When finished, the $500 million RHIC will be the world's leading collider for nuclear physics, a broad field that seeks the basic physical truths of the universe through the interactions of atomic nuclei.

More than 800 physicists from 81 institutions in 22 states and 14 nations are currently building experiments that only RHIC will be powerful enough to drive. When completed, RHIC will accelerate gold and other heavy and light nuclei, including protons.
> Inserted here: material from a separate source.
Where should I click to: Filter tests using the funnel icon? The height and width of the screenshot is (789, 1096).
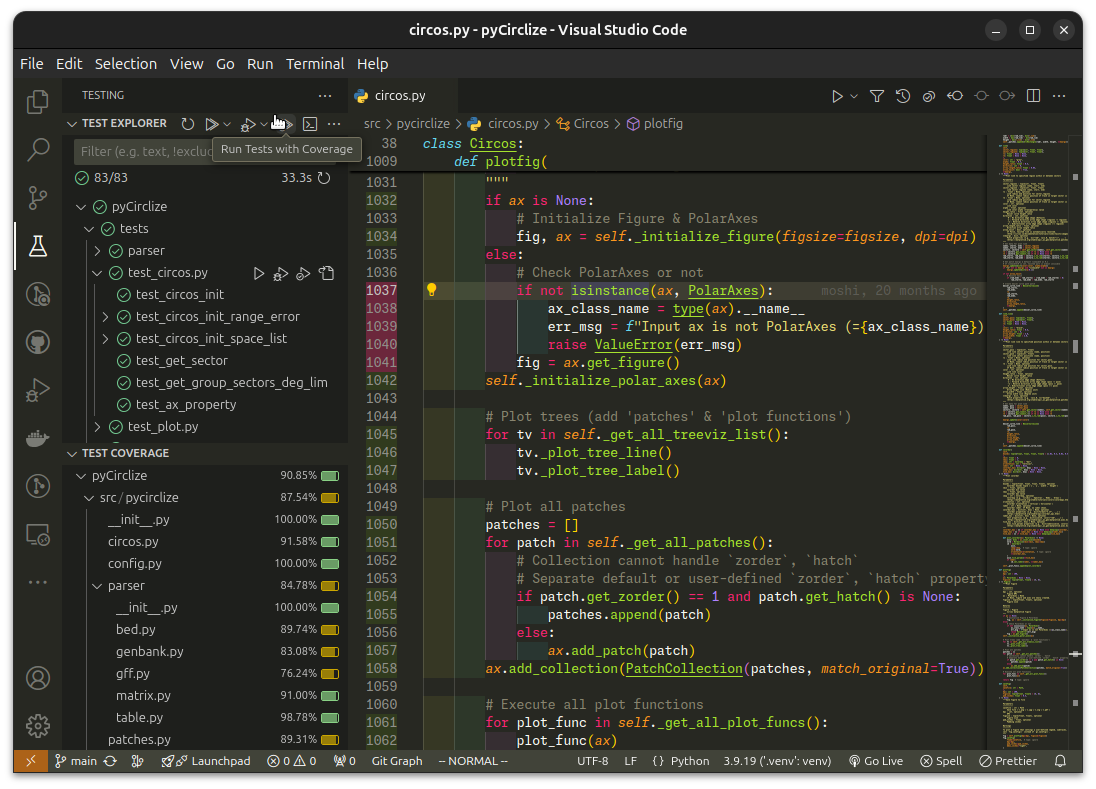(x=877, y=95)
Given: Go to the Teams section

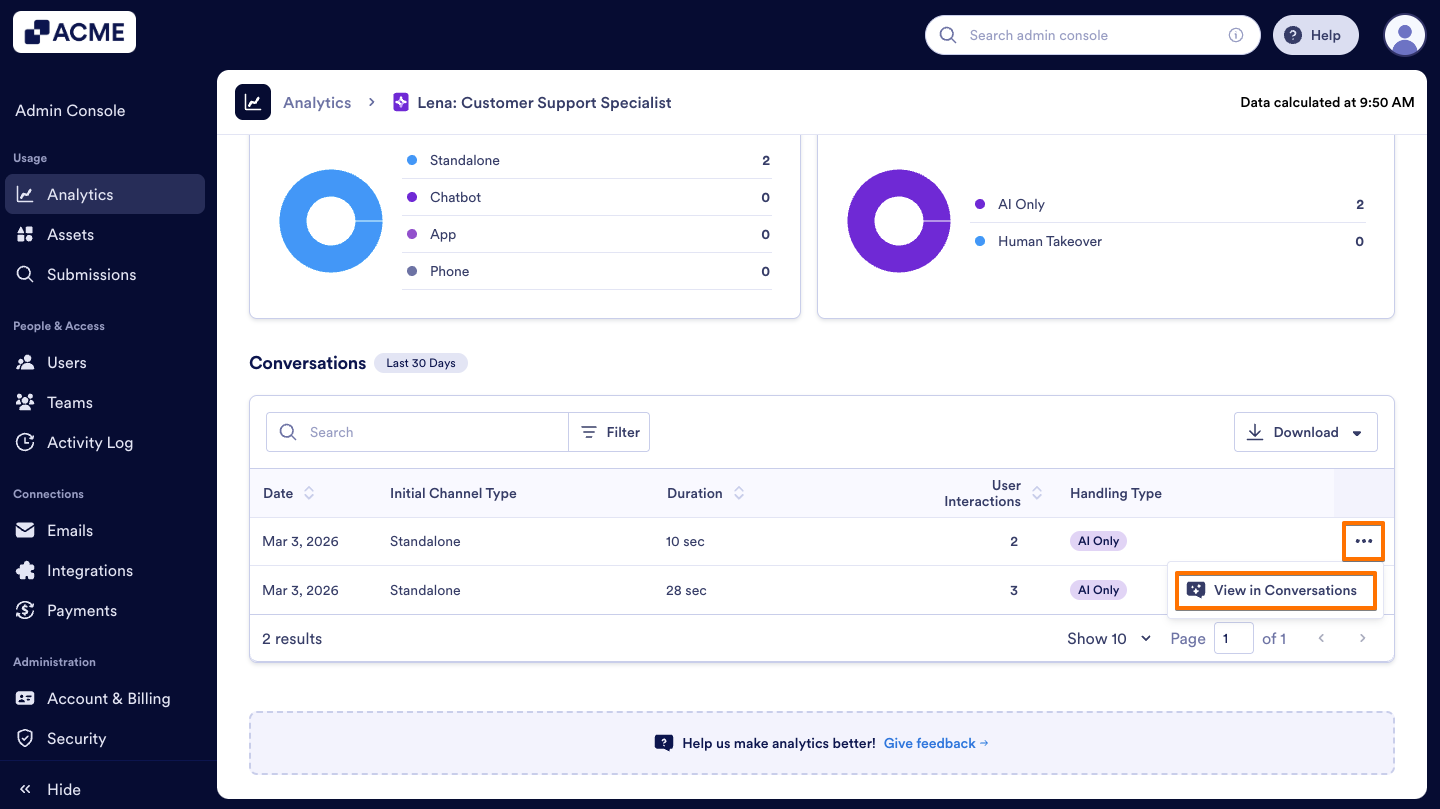Looking at the screenshot, I should click(68, 402).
In today's test, gold atoms were stripped of their electrons, making them ions, and launched in bunches containing about 100 million ions. They then took a trip through an interconnected series of three of Brookhaven's existing accelerators, gathering speed as they went. By the time the gold bunches reached RHIC's tunnel, they were traveling at nearly the speed of light.

"It took only 3 millionths of a second for the beam to zoom about a kilometer down the line, then smash into a steel block called a beam stop," said RHIC Project Director Satoshi Ozaki. "That moment in time was a testament to the work of hundreds of people at Brookhaven and the many industrial partners who helped build RHIC.

"Building RHIC or any scientific facility of its size can be likened to building a cathedral," Ozaki continued. "It takes skilled craftsmen from many disciplines, working for years toward a common goal. Each wire, each magnet, each block of concrete that makes up RHIC is the product of their toil."

To get through today's test successfully, every one of many intricate RHIC subsystems had to be designed, built, installed, connected and working perfectly in unison.

Over 1,700 superconducting magnets will make up RHIC's two "rings." Each ring is made of six identical sextants that combine a straight section with a smooth connecting arc. A single completed sextant of one of the rings was the conduit for today's first gold beam test.

Each RHIC magnet is a complex assembly between one and ten meters long and half a meter in diameter. At the heart of each magnet is a superconducting coil that, when electrified, creates a magnetic field to guide the gold beam. The magnets were designed at BNL, and fabricated in three different plants: the Laboratory's own magnet facility, Northrop-Grumman Corp.'s Bethpage, NY plant, and Everson Electric Company in Allentown, Pennsylvania.

The electricity to power that magnetic field is channeled through superconducting cables, which lose nearly all resistance to electric current when cooled to extremely low temperatures around 4 Kelvin, or ­269° Celsius. RHIC's superconductor is niobium titanium, a silvery wire made by Oxford Superconducting Technology of Carteret, New Jersey.

Now that RHIC has passed its first test, work will continue inside the collider's underground tunnel to install and connect the magnets, and the electrical and computer systems that will support them. Installation of the four large experiments that will capture RHIC's showers of subatomic particles for physicists' research is also progressing.

Brookhaven National Laboratory carries out basic and applied research in the physical, biomedical and environmental sciences and in selected energy technologies. BNL is operated by Associated Universities, Inc., a nonprofit research management organization, under contract with the U.S. Department of Energy.